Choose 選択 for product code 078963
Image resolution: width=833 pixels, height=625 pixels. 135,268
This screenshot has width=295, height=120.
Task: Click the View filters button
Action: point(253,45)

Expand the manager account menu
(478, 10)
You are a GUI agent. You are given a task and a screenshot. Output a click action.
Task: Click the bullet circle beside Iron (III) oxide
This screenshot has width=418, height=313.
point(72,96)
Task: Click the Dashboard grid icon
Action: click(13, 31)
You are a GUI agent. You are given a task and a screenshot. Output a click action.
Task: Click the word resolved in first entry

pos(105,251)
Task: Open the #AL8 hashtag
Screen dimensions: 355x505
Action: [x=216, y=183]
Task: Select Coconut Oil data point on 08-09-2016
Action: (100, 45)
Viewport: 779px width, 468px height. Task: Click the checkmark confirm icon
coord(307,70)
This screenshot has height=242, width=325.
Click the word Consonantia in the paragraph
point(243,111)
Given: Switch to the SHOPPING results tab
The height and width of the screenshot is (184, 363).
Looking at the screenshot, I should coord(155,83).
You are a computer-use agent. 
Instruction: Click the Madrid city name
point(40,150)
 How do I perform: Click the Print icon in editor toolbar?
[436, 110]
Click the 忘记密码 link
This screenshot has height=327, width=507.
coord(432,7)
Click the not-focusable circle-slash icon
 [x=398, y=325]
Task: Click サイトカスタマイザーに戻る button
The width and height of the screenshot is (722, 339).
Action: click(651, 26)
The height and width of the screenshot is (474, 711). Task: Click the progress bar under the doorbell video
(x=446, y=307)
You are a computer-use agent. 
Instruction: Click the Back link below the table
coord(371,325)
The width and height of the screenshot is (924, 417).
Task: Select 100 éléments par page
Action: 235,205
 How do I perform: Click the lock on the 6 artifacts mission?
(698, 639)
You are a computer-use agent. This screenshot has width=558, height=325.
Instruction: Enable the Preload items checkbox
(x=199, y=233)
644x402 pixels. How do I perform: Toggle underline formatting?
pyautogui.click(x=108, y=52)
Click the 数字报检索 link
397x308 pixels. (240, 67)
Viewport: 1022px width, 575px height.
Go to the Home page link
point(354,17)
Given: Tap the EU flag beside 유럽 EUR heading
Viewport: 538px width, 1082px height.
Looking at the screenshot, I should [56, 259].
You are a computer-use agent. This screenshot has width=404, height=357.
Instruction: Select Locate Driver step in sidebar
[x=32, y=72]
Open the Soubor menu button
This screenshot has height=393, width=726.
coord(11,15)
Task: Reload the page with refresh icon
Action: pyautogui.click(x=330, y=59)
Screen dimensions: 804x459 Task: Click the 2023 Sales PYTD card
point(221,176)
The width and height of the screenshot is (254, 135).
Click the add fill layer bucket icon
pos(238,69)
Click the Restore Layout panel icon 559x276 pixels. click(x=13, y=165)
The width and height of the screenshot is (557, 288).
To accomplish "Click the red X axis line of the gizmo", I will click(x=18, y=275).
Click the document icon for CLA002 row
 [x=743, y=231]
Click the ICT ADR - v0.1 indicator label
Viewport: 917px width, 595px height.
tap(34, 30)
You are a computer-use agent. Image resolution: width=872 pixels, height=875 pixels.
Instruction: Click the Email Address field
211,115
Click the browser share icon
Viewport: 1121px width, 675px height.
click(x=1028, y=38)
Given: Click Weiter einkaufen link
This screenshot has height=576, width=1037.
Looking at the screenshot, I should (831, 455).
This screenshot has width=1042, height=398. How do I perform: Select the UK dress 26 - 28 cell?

_THE TASK_:
When the word "computer" shows up in a line of the entries, pull that line out.

_ANSWER BOX_:
You are a computer-use agent. 
You are a computer-use agent. 
You are a computer-use agent. This screenshot has width=558, height=325.
You are a computer-use agent. This screenshot has width=404, height=357.
You are a computer-use agent. Image resolution: width=872 pixels, height=875 pixels.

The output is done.